Directions for this task
As the output, give exactly the lines that run from the one with "Switch to the Hiệp 1 section header" through the end of the records below, and omit pictures.

Material provided
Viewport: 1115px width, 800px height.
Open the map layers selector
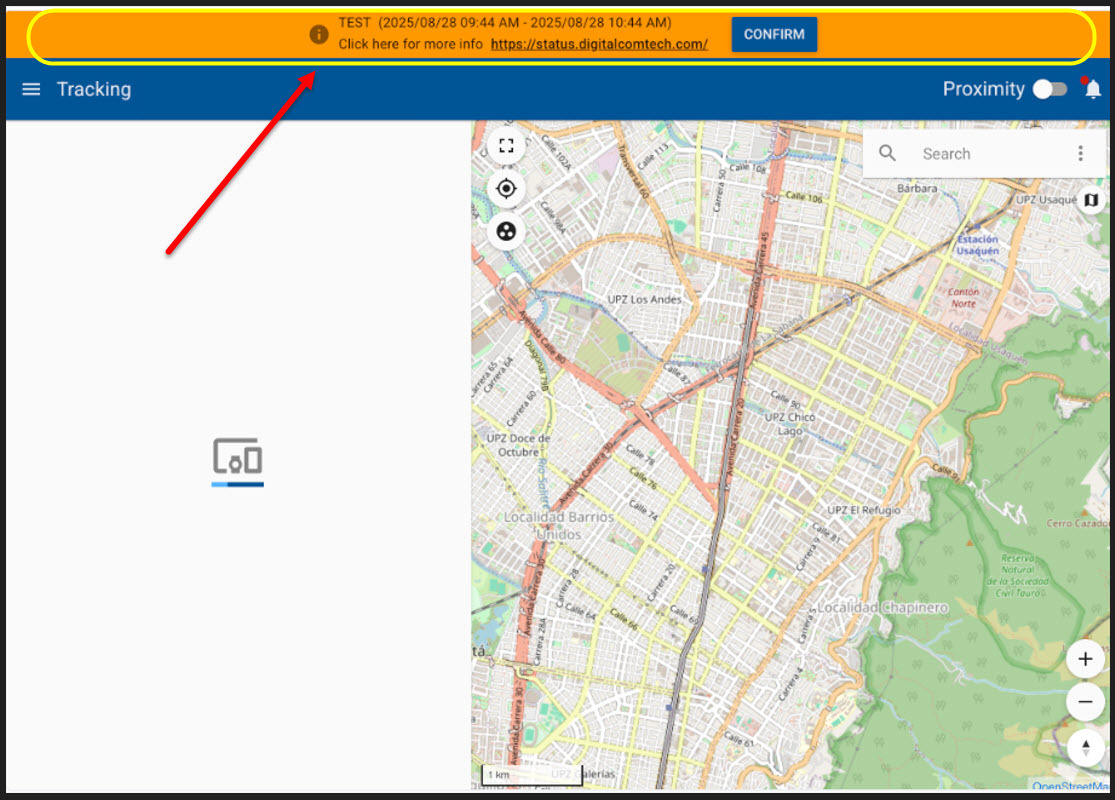[x=1091, y=200]
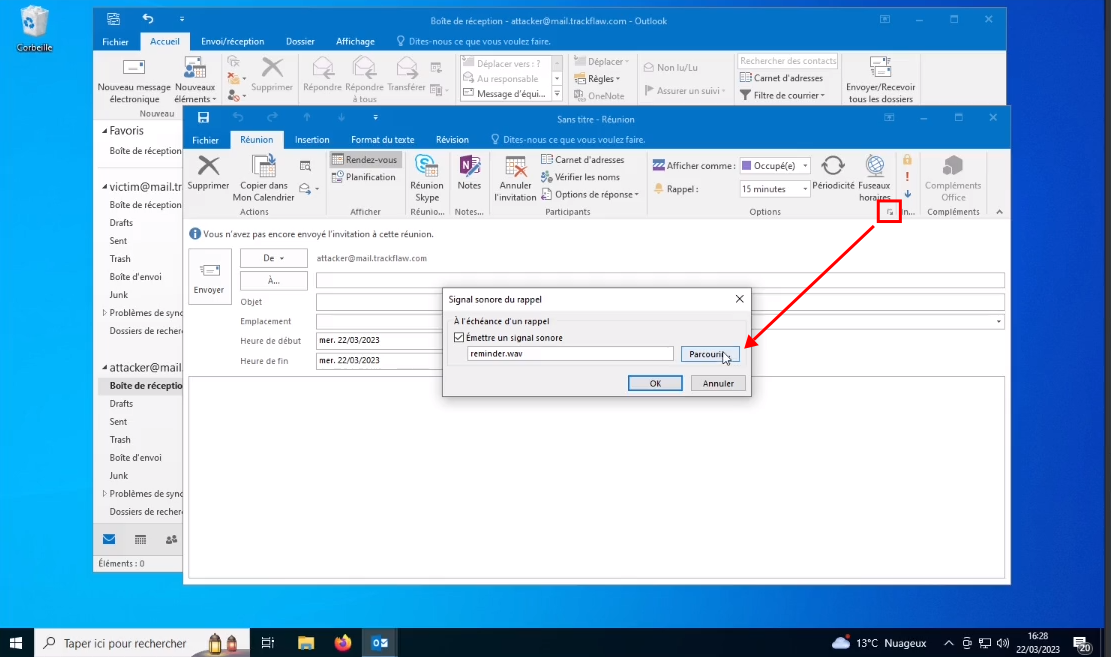Screen dimensions: 1111x657
Task: Click the reminder.wav sound file field
Action: coord(570,354)
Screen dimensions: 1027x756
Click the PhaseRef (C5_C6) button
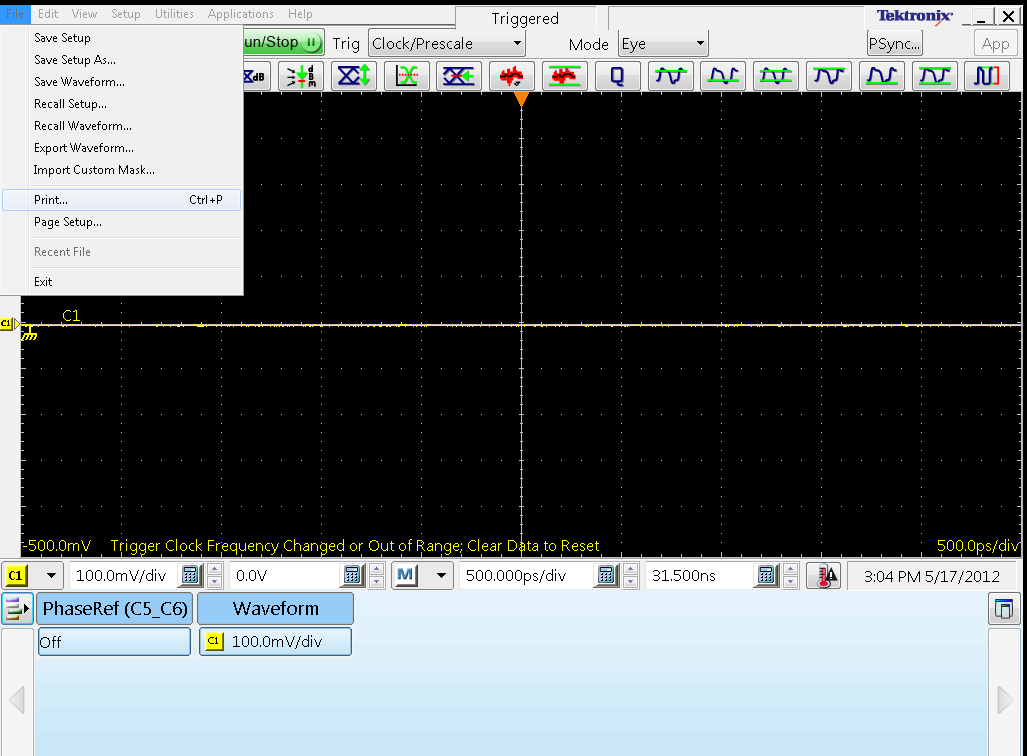pos(115,609)
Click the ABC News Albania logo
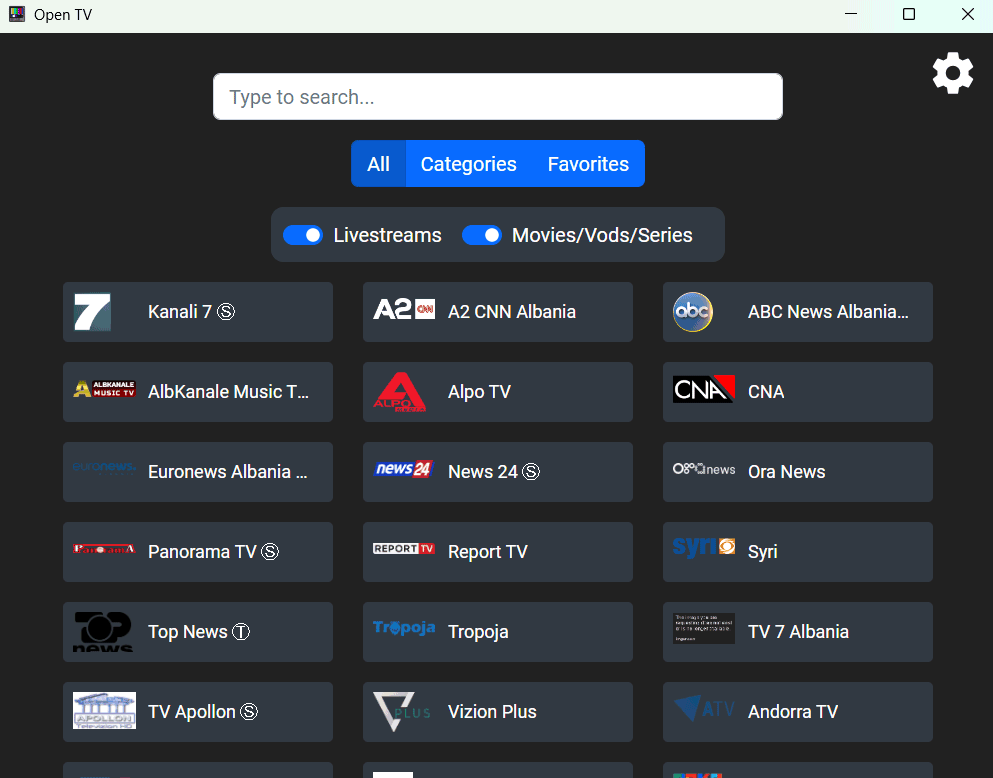Screen dimensions: 993x778 692,312
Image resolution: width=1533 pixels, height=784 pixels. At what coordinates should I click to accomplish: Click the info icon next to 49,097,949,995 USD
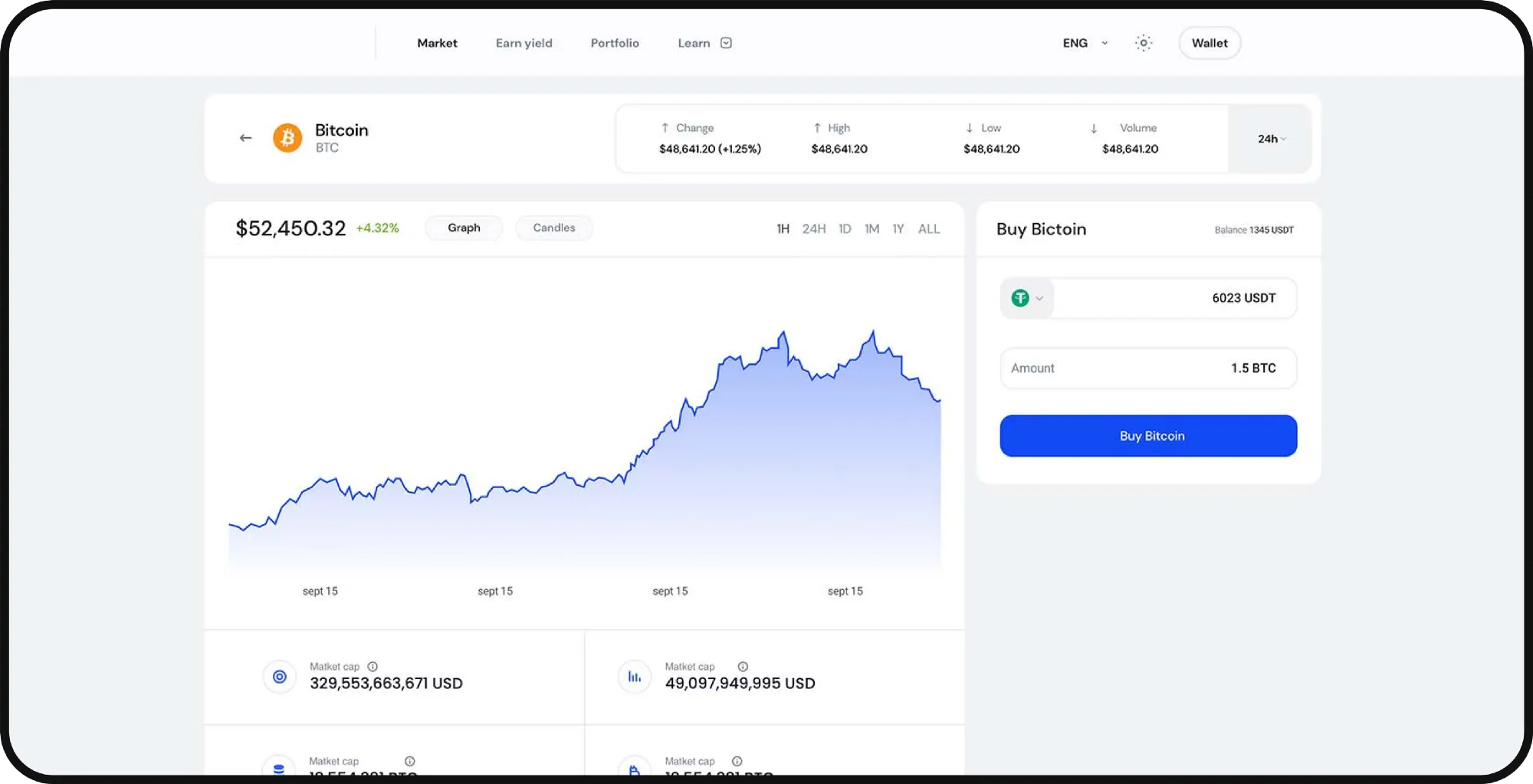point(743,667)
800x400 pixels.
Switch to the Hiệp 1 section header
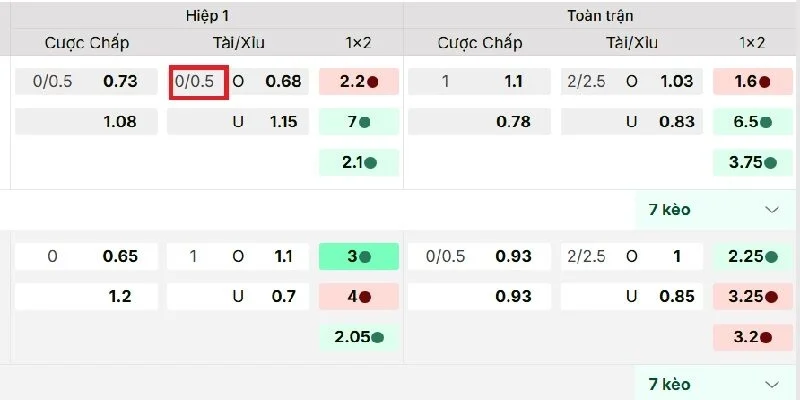(x=206, y=16)
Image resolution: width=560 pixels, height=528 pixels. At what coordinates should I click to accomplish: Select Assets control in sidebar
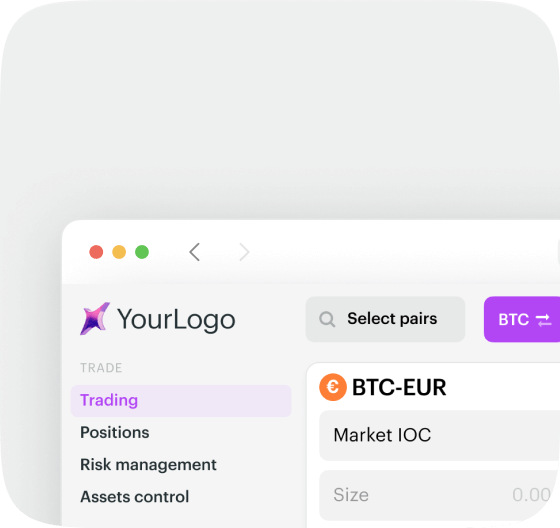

Exercise answer
Switch to the Hiệp 1 section header
(x=206, y=16)
Image resolution: width=560 pixels, height=528 pixels. At what coordinates should I click to accomplish: Select Assets control in sidebar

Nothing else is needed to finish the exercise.